> **ACTIVITY A**: From the James Chadwick biography, extract the passage from "James Chadwick was" up to and including "on atomic studies.".
> **ACTIVITY B**: According to the James Chadwick biography, under which professor did Chadwick work at Charlottenburg?

> **SELECTED EXTRACT**:

____________________

James Chadwick

Gonville and Caius College | Cambridge, United Kingdom
For the identification of the neutron as part of the nucleus of the atom.

James Chadwick was born in Cheshire, England, in 1891. He studied at Manchester University, graduating from the Honours School of Physics in 1911 and obtained his M.Sc. degree in 1913. While at Manchester, he he worked on various radioactivity problems. He continued his studies in Berlin to work in the Physikalisch Technische Reichsanstalt at Charlottenburg under Professor H. Geiger. He later returned to England and was granted the Wollaston Scholarship at Gonville and Cains College in Cambridge, where he resumed working on atomic studies.

In 1932, Chadwick made a fundamental discovery in the domain of nuclear science: he proved the existence of neutrons - elementary particles devoid of any electrical charge. This discovery contributed to the successful controlled fissioning of Uranium-235, and eventually to the development of the atomic bomb. Fo this discovery he was awarded the Hughes Medal of the Royal Society in 1932, and the Nobel Prize for Physics in 1935.

Chadwick remained at Cambridge until 1935 when he was elected to the Lyon Jones Chair of Physics in the University of Liverpool. From 1943 to 1946 he worked in the United States as Head of the British Mission attached to the Manhattan Project for the development of the atomic bomb. He returned to England and, in 1948, retired from active physics and his position at Liverpool on his election as Master of Gonville and Caius College, Cambridge. He retired from this Mastership in 1959.

____________________

> **DATA EXTRACT**:
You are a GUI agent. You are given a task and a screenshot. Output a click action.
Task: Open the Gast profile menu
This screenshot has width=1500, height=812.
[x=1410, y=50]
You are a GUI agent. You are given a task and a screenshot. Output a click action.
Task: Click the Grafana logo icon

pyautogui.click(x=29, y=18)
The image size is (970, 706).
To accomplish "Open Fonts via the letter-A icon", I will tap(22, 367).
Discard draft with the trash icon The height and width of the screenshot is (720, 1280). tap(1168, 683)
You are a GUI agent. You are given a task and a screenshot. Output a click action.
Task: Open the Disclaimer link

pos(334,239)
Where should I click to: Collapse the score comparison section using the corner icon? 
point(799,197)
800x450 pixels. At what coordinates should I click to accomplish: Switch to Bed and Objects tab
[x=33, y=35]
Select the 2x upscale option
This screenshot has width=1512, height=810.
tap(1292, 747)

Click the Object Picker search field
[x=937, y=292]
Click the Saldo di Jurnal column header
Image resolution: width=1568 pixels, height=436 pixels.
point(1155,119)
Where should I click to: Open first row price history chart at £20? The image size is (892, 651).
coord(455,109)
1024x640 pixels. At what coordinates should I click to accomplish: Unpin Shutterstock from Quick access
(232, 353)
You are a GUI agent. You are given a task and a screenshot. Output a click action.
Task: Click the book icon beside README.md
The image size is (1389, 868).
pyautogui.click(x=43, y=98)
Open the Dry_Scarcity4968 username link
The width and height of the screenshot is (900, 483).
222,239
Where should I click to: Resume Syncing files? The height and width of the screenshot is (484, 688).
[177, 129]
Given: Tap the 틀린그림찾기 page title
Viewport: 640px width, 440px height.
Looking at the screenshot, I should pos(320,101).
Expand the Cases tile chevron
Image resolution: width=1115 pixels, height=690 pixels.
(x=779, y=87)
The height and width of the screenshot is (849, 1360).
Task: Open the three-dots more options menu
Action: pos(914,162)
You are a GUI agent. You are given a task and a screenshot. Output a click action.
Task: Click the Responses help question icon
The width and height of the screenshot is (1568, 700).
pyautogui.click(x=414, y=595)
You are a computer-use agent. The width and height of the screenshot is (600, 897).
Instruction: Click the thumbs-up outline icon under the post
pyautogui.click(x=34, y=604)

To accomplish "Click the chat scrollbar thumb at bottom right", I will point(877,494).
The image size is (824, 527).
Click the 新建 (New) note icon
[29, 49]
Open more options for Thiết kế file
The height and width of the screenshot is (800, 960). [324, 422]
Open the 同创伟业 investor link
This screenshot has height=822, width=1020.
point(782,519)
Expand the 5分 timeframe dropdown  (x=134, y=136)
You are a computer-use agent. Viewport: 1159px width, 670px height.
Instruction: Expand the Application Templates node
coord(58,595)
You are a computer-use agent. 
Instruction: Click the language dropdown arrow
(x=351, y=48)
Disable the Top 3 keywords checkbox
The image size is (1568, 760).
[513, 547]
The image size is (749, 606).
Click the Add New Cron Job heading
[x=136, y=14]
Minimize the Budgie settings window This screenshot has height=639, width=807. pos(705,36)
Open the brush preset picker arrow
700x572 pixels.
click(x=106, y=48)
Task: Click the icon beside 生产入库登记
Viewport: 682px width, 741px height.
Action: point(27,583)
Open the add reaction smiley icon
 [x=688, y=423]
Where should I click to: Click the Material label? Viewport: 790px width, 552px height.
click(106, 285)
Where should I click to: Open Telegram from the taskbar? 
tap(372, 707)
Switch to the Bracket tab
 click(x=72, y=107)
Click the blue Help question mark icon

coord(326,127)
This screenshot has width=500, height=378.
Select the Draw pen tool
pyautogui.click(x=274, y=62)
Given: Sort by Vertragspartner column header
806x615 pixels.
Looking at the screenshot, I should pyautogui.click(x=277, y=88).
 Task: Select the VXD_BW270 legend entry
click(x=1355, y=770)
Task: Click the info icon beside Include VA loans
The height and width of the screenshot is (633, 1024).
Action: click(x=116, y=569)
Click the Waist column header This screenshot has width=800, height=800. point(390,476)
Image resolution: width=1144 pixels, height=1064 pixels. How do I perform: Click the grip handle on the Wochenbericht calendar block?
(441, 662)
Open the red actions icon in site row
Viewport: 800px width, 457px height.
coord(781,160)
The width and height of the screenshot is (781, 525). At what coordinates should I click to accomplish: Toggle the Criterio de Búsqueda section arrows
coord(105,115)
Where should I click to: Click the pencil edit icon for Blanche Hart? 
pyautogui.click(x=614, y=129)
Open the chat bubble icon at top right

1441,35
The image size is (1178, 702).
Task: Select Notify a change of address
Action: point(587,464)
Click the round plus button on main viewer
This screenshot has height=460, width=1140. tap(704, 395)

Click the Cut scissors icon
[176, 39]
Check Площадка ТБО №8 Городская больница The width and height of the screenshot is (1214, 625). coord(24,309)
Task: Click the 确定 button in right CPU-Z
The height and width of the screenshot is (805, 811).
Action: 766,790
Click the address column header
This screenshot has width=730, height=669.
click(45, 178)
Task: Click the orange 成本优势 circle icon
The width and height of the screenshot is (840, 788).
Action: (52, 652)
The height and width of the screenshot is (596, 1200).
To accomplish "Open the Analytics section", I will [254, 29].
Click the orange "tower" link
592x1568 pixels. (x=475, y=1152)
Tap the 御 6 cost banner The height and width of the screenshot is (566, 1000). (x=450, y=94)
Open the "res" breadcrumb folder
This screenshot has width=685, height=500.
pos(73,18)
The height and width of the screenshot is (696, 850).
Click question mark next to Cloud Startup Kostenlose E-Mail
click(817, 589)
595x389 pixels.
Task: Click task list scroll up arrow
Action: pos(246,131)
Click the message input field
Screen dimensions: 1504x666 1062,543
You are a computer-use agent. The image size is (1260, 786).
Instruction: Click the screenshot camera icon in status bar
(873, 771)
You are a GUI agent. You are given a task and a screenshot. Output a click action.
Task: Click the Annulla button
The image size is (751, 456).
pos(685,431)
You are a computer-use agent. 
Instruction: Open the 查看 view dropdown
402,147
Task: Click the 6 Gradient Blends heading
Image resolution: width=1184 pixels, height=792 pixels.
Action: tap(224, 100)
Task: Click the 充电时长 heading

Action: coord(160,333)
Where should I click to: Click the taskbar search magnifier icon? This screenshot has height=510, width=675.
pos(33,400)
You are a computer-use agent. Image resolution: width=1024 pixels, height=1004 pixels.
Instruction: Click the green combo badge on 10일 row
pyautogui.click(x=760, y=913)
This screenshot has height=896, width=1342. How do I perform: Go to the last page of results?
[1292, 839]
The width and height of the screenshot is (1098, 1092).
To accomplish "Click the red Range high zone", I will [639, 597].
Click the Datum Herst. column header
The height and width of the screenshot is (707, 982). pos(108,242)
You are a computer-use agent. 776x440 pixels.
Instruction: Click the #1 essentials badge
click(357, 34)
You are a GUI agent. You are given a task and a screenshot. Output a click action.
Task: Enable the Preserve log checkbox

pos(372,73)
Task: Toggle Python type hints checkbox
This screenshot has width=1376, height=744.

____________________

> **ANSWER A**:
James Chadwick was born in Cheshire, England, in 1891. He studied at Manchester University, graduating from the Honours School of Physics in 1911 and obtained his M.Sc. degree in 1913. While at Manchester, he he worked on various radioactivity problems. He continued his studies in Berlin to work in the Physikalisch Technische Reichsanstalt at Charlottenburg under Professor H. Geiger. He later returned to England and was granted the Wollaston Scholarship at Gonville and Cains College in Cambridge, where he resumed working on atomic studies.

> **ANSWER B**: Professor H. Geiger